- **EXERCISE INSTRUCTIONS**
Every line of the records below that has the word "Series" should be copied.

- **THE INPUT**
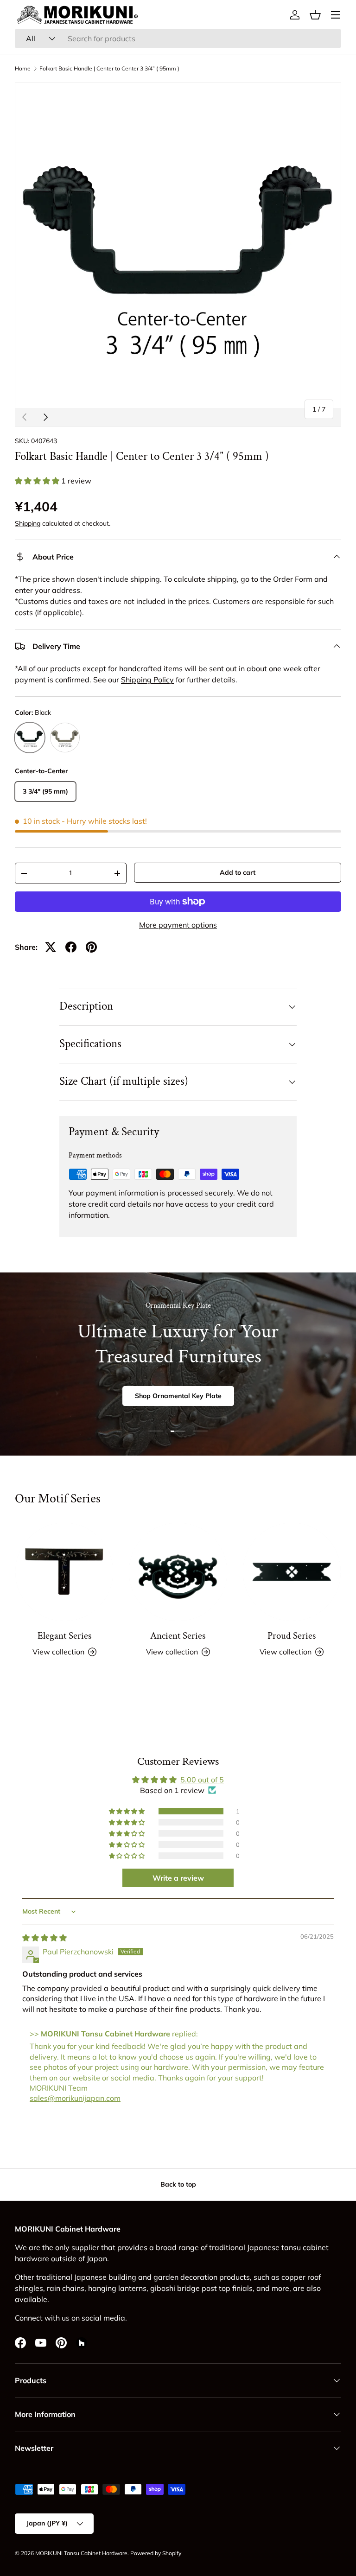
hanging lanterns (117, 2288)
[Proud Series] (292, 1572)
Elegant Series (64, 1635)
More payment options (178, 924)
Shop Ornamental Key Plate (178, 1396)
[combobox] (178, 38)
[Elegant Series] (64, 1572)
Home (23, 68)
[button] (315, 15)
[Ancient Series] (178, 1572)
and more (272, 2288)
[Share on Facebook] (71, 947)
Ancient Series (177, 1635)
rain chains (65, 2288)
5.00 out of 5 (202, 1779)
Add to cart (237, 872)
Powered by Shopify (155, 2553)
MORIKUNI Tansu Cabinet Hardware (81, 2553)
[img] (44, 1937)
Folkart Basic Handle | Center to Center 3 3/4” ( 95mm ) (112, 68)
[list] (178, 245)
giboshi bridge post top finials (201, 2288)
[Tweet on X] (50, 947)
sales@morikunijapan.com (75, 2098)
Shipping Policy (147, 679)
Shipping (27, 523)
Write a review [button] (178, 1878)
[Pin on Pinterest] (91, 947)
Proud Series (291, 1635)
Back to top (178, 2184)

---

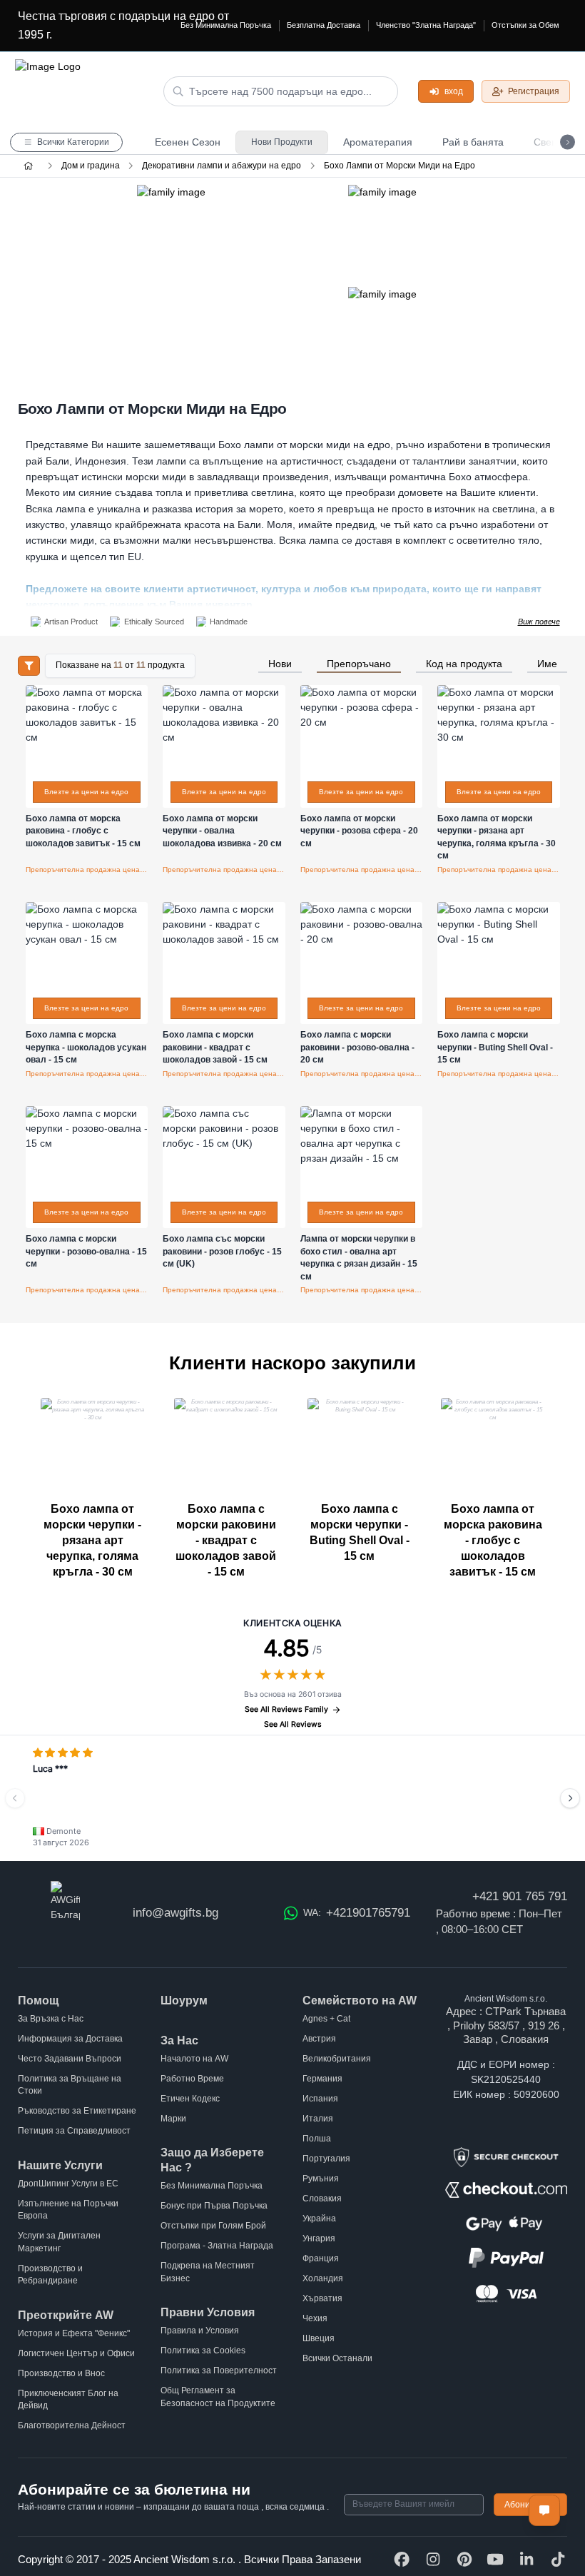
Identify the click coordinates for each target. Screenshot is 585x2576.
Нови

- **TASK OUTPUT**
[Proud Series] (292, 1572)
Elegant Series (64, 1635)
[Elegant Series] (64, 1572)
[Ancient Series] (178, 1572)
Ancient Series (177, 1635)
Proud Series (291, 1635)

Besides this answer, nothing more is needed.